#### Your assignment:
How many lines in the listing below include the word "Loan"? Reply with the count alone.

#### Input material:
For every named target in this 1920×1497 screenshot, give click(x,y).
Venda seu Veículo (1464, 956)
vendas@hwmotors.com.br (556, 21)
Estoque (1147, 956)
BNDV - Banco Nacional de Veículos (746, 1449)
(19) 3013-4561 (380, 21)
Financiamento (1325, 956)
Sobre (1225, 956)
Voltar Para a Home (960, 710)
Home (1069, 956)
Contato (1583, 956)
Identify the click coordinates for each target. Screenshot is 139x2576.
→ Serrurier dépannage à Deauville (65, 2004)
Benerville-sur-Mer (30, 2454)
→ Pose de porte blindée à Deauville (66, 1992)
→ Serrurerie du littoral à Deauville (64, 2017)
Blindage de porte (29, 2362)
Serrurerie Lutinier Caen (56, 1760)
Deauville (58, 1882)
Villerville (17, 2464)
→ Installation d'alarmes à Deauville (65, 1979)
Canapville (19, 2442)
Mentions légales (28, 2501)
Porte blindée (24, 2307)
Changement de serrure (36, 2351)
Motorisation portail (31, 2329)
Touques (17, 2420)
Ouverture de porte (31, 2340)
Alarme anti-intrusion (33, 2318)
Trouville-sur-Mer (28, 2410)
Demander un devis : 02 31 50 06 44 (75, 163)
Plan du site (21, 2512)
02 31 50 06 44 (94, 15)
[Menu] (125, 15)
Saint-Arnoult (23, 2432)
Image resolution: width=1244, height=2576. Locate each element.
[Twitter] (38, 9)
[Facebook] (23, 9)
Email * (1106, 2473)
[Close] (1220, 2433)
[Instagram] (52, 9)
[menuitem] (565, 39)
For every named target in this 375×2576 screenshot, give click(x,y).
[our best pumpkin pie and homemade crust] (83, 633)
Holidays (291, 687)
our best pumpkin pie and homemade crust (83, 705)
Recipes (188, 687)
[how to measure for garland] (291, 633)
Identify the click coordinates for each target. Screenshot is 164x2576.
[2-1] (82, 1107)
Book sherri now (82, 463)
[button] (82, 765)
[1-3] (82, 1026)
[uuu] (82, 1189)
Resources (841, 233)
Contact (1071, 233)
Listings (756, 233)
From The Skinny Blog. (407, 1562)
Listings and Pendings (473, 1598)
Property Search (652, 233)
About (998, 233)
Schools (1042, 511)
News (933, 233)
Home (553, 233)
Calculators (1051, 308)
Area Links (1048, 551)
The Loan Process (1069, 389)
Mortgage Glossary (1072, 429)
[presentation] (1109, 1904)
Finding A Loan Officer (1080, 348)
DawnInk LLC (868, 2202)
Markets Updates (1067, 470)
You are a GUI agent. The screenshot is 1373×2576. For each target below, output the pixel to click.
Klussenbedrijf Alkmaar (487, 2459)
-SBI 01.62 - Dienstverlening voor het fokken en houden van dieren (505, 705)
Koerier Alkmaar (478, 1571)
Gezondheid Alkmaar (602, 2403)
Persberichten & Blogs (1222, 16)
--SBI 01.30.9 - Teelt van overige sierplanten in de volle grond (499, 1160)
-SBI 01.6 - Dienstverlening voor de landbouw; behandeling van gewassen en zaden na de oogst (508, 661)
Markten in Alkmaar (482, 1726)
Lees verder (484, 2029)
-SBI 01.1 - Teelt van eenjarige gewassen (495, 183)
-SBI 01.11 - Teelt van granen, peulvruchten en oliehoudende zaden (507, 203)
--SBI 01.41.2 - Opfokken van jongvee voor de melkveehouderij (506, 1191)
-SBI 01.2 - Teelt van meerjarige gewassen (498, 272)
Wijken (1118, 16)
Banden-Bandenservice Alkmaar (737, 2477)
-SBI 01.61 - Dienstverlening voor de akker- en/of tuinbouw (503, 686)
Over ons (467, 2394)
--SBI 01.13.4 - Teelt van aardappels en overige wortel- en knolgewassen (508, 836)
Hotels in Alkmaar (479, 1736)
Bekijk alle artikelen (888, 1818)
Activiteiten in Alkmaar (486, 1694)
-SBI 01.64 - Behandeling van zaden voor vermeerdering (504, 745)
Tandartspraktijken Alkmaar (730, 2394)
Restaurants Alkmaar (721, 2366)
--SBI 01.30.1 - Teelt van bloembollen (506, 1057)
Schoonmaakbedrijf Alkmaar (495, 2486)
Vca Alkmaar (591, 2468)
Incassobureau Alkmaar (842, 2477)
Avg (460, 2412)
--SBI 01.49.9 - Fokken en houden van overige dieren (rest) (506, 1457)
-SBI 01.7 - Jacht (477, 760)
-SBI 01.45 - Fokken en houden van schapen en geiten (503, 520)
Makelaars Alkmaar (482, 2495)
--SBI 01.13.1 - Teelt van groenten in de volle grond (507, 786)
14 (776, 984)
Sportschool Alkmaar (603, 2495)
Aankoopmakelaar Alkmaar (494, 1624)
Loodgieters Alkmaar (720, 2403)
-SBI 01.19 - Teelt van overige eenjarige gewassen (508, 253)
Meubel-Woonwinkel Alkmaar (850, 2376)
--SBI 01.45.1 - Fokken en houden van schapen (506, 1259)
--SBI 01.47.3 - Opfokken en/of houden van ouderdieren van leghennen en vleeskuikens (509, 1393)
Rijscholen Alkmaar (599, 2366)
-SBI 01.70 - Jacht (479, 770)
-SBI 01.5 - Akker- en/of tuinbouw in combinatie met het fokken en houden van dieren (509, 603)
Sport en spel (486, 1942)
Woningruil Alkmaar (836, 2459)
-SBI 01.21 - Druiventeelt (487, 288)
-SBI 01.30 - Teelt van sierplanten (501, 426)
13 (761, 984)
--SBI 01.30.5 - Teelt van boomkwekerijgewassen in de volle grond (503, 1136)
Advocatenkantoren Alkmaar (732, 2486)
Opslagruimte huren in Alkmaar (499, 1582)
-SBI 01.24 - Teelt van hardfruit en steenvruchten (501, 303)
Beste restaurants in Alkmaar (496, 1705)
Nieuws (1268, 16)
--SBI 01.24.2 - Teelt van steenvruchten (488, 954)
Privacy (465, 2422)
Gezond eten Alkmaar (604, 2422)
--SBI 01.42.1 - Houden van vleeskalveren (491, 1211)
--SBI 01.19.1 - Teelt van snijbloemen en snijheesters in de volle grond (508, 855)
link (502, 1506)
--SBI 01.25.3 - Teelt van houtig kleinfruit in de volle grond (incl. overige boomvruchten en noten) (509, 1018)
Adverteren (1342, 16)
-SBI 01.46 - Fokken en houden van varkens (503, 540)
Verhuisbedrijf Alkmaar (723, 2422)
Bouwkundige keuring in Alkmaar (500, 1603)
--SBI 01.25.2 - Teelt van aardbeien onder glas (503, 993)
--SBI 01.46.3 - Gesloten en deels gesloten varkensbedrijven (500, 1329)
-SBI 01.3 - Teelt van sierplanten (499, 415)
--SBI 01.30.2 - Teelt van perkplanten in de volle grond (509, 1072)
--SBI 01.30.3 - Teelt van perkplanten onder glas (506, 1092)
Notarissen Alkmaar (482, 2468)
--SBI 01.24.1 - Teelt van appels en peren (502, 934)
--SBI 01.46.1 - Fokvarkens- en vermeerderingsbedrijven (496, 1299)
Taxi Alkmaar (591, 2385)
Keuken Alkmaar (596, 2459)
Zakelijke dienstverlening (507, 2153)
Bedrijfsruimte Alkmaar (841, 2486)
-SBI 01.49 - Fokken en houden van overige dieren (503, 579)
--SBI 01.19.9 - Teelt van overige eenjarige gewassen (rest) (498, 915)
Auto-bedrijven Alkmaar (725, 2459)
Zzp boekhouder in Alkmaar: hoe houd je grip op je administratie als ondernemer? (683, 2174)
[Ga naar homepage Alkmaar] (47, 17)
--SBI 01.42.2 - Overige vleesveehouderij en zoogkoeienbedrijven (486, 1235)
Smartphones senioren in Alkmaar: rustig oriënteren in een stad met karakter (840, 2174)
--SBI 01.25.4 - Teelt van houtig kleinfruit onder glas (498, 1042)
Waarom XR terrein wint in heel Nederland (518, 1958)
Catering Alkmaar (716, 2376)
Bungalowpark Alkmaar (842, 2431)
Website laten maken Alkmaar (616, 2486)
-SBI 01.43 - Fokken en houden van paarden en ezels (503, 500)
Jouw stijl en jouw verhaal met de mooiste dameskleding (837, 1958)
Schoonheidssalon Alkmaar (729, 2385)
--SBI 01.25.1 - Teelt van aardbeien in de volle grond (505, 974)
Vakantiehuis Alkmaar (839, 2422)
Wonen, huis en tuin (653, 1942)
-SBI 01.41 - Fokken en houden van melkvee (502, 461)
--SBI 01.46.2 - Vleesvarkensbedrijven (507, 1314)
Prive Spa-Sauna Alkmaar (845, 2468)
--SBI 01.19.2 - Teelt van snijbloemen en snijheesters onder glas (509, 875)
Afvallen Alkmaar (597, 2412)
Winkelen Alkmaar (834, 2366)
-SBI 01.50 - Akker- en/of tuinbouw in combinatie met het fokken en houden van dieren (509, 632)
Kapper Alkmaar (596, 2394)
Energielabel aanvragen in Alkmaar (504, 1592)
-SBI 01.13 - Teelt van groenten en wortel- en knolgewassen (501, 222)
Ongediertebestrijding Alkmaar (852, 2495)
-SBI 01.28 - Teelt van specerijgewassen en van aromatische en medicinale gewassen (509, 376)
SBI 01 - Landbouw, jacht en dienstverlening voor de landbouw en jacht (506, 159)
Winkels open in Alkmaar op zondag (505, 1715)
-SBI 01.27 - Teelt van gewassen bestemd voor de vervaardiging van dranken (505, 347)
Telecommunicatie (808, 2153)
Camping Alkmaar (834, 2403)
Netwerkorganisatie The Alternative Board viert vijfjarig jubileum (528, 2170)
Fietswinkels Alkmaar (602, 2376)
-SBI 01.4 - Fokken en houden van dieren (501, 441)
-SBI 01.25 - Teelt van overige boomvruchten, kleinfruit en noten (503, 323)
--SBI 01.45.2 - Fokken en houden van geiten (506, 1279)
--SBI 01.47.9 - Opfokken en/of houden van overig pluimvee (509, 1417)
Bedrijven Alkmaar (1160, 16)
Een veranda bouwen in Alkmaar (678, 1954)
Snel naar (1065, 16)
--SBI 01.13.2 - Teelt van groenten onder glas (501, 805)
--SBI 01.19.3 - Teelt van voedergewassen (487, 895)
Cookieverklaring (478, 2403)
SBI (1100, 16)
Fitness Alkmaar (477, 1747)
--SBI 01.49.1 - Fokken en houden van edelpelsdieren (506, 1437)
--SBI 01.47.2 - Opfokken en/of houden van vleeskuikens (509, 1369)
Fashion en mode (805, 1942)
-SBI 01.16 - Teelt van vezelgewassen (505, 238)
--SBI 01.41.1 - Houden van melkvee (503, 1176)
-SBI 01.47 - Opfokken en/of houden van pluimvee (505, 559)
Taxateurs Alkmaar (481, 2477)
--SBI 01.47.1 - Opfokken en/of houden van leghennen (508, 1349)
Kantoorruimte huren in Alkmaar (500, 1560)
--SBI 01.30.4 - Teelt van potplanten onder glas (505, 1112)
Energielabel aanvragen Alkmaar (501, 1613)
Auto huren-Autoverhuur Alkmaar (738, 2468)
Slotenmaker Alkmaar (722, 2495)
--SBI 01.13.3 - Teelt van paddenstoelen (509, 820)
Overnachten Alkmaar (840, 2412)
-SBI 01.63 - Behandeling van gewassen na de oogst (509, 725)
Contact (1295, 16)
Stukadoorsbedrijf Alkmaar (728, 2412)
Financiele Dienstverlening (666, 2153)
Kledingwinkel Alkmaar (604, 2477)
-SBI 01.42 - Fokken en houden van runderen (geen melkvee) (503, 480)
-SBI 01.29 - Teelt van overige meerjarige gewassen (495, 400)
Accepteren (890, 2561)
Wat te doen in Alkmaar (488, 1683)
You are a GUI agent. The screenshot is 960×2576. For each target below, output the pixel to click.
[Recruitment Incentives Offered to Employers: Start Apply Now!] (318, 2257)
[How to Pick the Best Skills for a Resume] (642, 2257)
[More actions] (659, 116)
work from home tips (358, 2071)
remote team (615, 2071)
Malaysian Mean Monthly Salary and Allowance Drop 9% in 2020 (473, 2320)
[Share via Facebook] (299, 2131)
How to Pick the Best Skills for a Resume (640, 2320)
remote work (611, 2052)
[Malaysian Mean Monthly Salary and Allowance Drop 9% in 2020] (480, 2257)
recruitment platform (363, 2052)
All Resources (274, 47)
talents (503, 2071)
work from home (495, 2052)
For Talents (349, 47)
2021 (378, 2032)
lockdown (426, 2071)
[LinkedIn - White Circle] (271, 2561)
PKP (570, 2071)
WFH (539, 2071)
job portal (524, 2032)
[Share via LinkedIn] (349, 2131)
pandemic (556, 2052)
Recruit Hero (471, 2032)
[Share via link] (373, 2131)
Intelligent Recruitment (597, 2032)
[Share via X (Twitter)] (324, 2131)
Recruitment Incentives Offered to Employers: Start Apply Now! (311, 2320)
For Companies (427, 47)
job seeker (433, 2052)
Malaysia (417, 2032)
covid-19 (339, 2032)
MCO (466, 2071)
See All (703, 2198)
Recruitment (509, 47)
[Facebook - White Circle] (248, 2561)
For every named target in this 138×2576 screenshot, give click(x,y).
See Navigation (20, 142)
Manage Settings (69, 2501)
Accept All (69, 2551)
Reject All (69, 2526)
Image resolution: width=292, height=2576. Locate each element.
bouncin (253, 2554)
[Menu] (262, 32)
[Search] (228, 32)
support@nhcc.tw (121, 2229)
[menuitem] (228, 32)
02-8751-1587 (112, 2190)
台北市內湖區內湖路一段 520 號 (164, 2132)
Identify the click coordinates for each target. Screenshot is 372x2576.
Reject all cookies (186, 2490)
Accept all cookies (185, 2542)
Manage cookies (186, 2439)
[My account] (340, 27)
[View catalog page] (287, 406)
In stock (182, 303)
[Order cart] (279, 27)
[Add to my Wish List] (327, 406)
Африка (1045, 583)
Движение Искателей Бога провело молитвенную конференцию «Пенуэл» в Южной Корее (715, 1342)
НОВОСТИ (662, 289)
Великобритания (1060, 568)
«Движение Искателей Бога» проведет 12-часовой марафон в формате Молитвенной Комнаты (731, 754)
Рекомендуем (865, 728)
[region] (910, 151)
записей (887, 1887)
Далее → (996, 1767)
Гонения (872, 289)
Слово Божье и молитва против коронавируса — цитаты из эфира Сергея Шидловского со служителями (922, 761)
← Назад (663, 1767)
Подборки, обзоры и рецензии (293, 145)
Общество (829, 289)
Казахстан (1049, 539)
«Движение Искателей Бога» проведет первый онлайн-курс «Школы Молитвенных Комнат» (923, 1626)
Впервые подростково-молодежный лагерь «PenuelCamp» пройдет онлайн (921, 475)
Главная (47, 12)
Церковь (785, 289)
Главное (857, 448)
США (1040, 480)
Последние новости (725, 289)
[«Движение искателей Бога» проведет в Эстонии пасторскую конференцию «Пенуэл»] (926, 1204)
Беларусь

#### Reply to the task:
2